Who Cares About Independent Film Anyway?

<Start irony>

Thanks Apple. And Canon. And Sony.

And all of you- you know who you are. You're the ones who made it just SO easy for everyone to become a filmmaker these days and now we're paying the price. The Facebook messages, the endless event invitations, the please-like-this-project-cuz-I'm-working-on-it-and-we're-friends-right? pleas. Oh yeah, and the constant begging for money: my money so they can go pursue their dreams. Really, who do they think they are?

Don't they know that they're eroding the institution of commercial filmmaking? Don't they know that by creating low-budget projects and distributing them online they are causing audiences to rethink paying $9 for a movie ticket because they can get a wider variety of entertainment at home for a dollar or two? Don't they know that by creating independent content without running the gauntlet of commercial lawyers that they might create something unlike anything that has been done before?

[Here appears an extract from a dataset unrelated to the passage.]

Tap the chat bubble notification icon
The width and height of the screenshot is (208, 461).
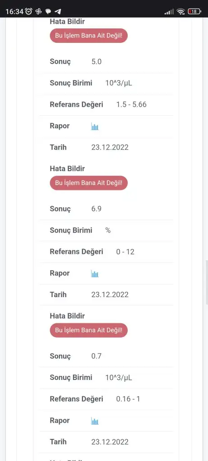tap(48, 12)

Don't they know that they might cause someone to get out of their chair and try to make a movie of their own!?!?!

Take this project for instance: "Recalculating" by Blue Damen Pictures
Recalculating Postcard

Here they are planning to create a film in the backyards of good, honest, ordinary Americans and asking for them to get involved. Get involved! What audience member wants to have special access to a film while it's in production? Isn't the whole point for a filmmaker to create a story  and then present it to an audience? They aren't just looking for people to donate money, either: that would be too normal. No, they want the audience to actually be part of their "team" as if it were important to get the audience involved before the film is finished.

And what's worse is this is a re-curring trend: they did this same "lets-involve-the-audience-from-the-very-beginning" team thing on a previous project that turned into a film called "Dark Before Dawn" which is now touring festivals. Supporters even got to vote on alternative beginnings, alternative endings, and had exclusive access to a special private twitter feed to get updates from the set while they were in production. Who does that!?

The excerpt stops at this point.